A new mode of cooperative catalysis with chiral squaramide hydrogen-bond donors and trialkylsilyl trifluoromethanesulfonates (triflates) for asymmetric nucleophilic additions to oxocarbenium ions was explored. Evidence is provided for a dual role of the squaramide catalyst: rate acceleration through activation of the silicon Lewis acid and enantioinduction through triflate anion-binding. In the first chapter, we present examples of current methodologies used for activation of Brønsted and Lewis acids in organocatalysis.

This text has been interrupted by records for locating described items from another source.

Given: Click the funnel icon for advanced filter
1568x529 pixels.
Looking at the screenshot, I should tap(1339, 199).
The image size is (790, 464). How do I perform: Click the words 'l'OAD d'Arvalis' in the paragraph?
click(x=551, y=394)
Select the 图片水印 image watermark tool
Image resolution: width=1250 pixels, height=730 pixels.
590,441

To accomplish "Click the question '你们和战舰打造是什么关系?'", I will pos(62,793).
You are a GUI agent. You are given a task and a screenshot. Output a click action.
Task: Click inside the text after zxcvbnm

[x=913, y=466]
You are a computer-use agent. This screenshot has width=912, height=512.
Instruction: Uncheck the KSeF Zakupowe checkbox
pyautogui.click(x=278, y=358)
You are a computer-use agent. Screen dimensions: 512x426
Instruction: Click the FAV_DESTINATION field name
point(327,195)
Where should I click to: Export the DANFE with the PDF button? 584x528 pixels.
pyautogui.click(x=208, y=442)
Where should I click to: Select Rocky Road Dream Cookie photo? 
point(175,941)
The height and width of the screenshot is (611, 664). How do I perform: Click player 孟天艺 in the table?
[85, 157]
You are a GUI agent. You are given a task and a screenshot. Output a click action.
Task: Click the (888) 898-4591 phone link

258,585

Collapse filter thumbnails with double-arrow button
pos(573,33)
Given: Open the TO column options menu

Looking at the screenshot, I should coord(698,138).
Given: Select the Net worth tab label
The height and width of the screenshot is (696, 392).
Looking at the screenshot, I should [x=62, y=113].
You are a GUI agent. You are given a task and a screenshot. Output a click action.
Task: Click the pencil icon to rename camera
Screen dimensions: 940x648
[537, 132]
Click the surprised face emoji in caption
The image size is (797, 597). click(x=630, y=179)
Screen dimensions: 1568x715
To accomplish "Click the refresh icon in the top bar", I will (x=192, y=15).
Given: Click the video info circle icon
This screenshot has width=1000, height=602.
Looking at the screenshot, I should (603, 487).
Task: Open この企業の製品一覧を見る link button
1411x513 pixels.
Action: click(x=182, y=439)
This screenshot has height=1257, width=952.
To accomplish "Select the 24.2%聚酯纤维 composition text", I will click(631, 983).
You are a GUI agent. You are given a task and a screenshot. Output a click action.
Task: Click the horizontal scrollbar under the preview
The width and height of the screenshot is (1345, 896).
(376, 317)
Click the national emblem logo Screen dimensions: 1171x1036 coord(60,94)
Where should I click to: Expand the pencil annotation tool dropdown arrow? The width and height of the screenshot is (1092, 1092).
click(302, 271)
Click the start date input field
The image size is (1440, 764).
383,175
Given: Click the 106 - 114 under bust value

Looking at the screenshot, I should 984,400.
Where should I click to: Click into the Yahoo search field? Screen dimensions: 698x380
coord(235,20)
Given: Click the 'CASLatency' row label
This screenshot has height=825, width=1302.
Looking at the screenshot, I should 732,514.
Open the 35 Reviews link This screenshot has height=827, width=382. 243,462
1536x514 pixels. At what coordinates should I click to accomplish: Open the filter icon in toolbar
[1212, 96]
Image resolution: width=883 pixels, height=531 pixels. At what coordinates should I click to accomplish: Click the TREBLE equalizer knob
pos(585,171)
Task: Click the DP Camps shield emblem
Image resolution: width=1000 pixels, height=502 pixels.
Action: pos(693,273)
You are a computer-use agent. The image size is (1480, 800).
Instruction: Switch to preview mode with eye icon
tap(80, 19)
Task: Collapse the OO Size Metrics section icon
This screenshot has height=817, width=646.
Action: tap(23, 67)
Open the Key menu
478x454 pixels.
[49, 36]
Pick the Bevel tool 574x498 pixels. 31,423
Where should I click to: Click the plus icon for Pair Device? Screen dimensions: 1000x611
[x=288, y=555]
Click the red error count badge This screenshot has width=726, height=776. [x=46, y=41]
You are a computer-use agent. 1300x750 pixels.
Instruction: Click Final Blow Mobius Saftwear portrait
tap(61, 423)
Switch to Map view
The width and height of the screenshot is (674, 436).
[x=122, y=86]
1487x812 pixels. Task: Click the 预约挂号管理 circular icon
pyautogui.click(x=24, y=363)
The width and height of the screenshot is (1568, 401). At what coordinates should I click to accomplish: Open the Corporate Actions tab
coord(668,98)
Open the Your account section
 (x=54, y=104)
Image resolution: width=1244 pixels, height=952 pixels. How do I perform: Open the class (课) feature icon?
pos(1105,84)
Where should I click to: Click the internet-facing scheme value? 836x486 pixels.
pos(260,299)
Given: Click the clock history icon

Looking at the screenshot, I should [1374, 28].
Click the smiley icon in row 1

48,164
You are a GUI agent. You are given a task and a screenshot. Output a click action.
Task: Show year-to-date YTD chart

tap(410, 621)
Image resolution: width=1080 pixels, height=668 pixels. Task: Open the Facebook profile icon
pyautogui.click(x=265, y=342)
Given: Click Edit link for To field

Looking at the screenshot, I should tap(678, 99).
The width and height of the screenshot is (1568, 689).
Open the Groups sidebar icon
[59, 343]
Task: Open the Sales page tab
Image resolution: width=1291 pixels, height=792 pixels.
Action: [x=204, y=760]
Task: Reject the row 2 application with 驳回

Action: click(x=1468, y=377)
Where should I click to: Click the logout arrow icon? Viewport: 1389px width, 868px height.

In the rest of this thesis, we explore the mechanism and applications of cooperative catalysis with chiral squaramide hydrogen-bond donors and trialkylsilyl triflates.

In Chapter 2, we show that in the presence of trialkylsilyl triflate, chiral squaramides can catalyze highly enantioselective (4+3) cycloaddition reactions of pyruvic aldehyde dimethyl acetal derivatives with furans. Detailed mechanistic studies reveal the formation of a resting state complex between the squaramide catalyst and the trialkylsilyl triflate, which leads to enhanced Lewis acidity of silicon. The chiral squaramide catalyst then controls the stereoselectivity of the subsequent nucleophilic addition to the oxocarbenium through binding of the triflate anion.

Chapter 3 describes the development of an asymmetric squaramide and trialkylsilyl triflate co-catalyzed nucleophilic substitution of acetals. High enantioselectivities are achieved in this transformation with a range of nucleophiles spanning five orders of magnitude in nucleophilicity parameter, from methallyltrimethylsilane to silyl ketene acetal. In Chapter 4, we expand this new reactivity concept to aldehyde substrates. A synthetically practical chiral squaramide is shown to catalyze an asymmetric Mukaiyama aldol reaction with moderate enantioselectivities.